From Jatland to Germany- Tale of a lost cow!

I was born in Panipat (Haryana), the place has been famous for three epic battles that have been fought on its soil. And the state of Haryana is the leading state in the cow belt – I refer to it so as the people here love their cows more than their daughters, after all cows give milk! The state has been in news for the past few years for its people’s superhuman feats of removing railway tracks or burning petrol pumps either for reservation or to show solidarity with a rapist Godman masquerading as everyone’s ‘father’. But that is a story for another time.
So my journey of life began on a fine evening when my mother bogged down by household chores sought to ignore her labour pain until she could not any more. She asked her mother-in-law – my grandmother - to take her to hospital. Even before the cycle rickshaw could take my mother to a hospital, the impatient me forced myself out in the world. The rickshaw ride marked my first travel journey! Since then I have been traveling across India all thanks to my father’s job with the Indian Air Force (IAF).

I have been well traveled within India, but the time when your passport loses its virginity is always a special one. My first sojourn outside India was for higher education to Germany, for Indian allured by the charms of London and America, the choice was unfathomable. Born in the great lands of Panipat and having worked for better part of my career in Delhi, I thought I can survive anything that Germany can throw at me.

The officials at the German scholarship office gave me a list of do’s and dont's (Germans can give serious competition to Indian bureaucracy when it comes to rules). On top of it was – Do not carry a pressure cooker! For an Indian pressure cooker is a lifeline and even though it is a developed country do not trust anyone!!!

With these tips I embarked on Aeroflot flight to Frankfurt via Moscow. In terms of courtesy Aeroflot cabin crew sometimes outdo even the Air India’s crew. But only thing that guided my decision was the 62 kgs of luggage allowed on board and like a conscientious Indian I needed to stock up my pantry supply lest I die of hunger in a foreign land. I landed in Frankfurt with my orange boots (the closest I got to saffron ever!) and a jacket in the month of April, thinking it to be summer month. Taking the gift of colonisation – English – for granted I thought Germany by virtue of being closer of England would have better English speakers and hence yours truly did not even bother to learn few words of German. Anyway, Frankfurt was freezing, the coldest I have felt in my life and roads were empty. The scene was straight out of the Hollywood flick “I am Legend” I was seriously thinking on the possibility of a plague killing all the Germans!

### EXERCISE INSTRUCTIONS
- a) According to the travel memoir, which airline carried the narrator to Frankfurt?
- b) Duplicate the section of the travel memoir that starts at the words "So my journey" and ends after the words "Air Force (IAF).".
- c) Name every city mentioned in the travel memoir.

### DATA FOR REVIEW
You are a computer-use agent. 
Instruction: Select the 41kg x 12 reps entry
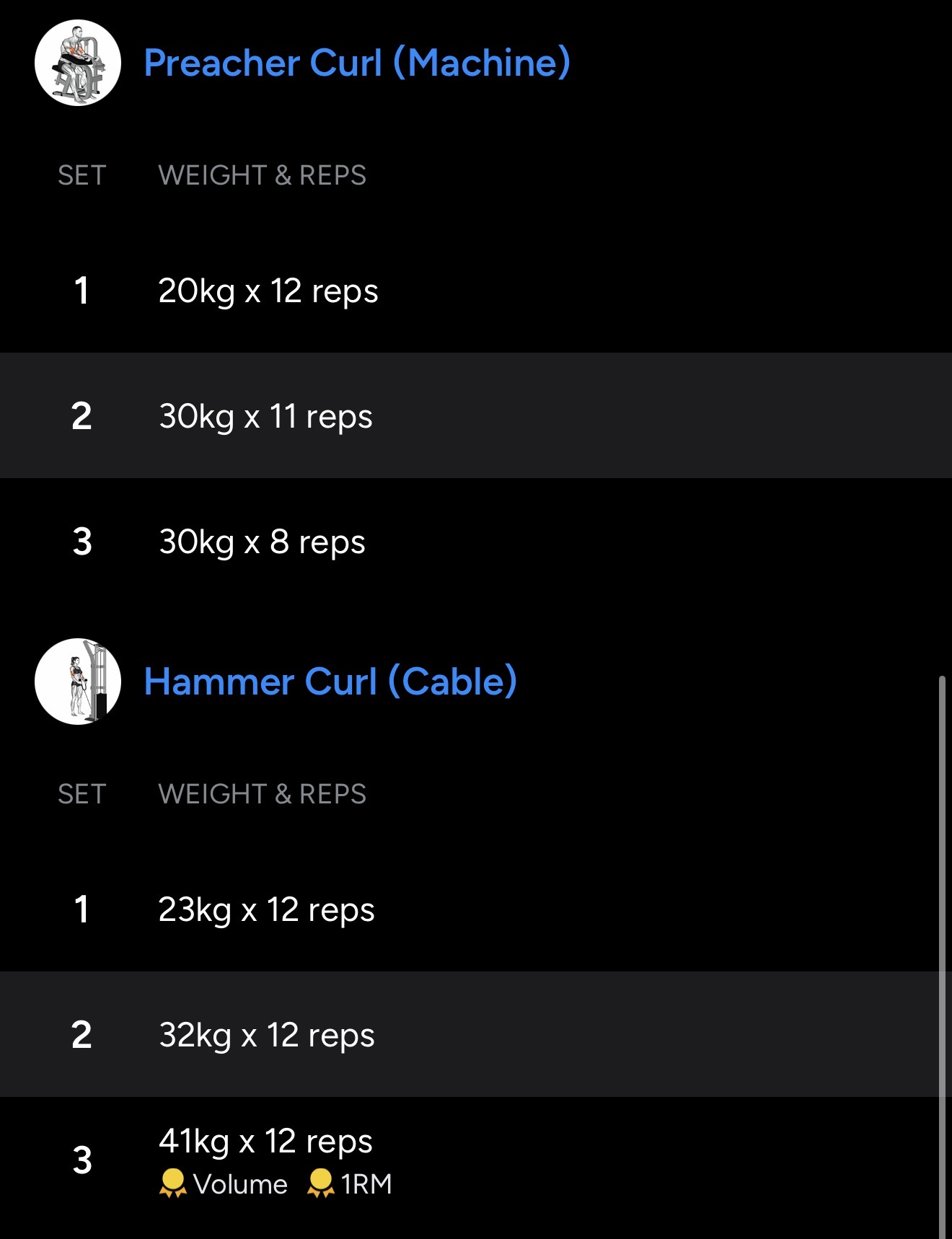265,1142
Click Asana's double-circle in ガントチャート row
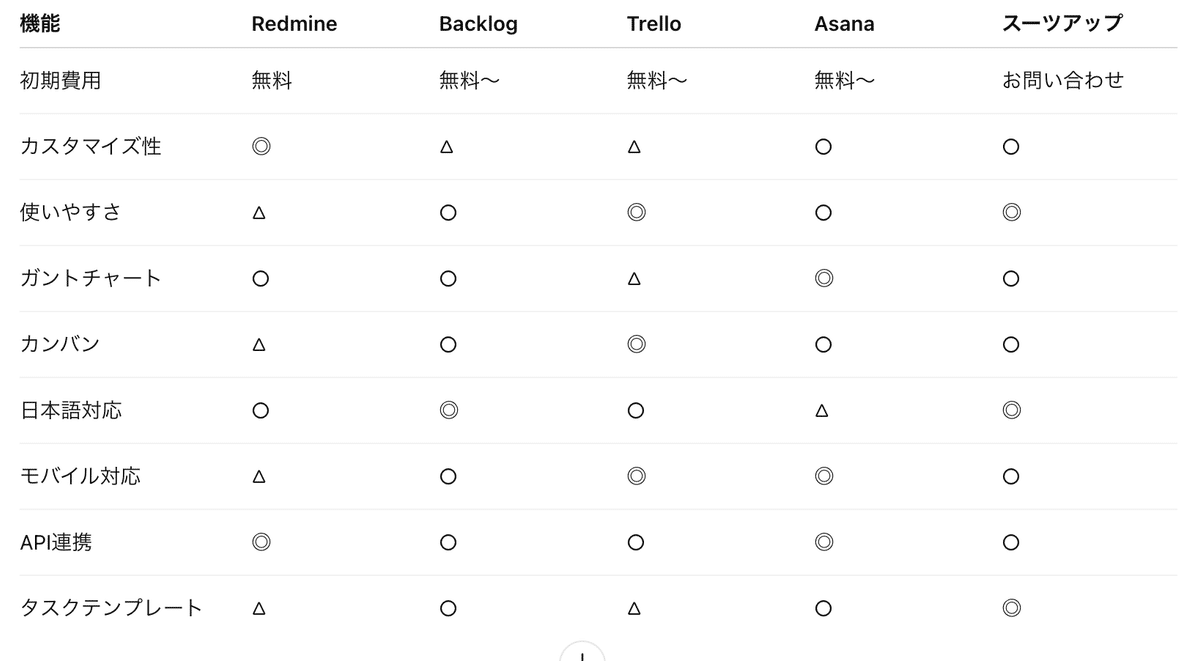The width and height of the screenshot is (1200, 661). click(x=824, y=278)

--

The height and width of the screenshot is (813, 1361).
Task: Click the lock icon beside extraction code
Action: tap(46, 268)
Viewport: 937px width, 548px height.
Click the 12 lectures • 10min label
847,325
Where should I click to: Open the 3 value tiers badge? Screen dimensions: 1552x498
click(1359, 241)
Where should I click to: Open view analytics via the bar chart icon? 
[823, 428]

### OUTPUTS FOR THE TASKS
- a) Aeroflot, flying via Moscow.

- b)
So my journey of life began on a fine evening when my mother bogged down by household chores sought to ignore her labour pain until she could not any more. She asked her mother-in-law – my grandmother - to take her to hospital. Even before the cycle rickshaw could take my mother to a hospital, the impatient me forced myself out in the world. The rickshaw ride marked my first travel journey! Since then I have been traveling across India all thanks to my father’s job with the Indian Air Force (IAF).

- c) Panipat, London, Delhi, Frankfurt, Moscow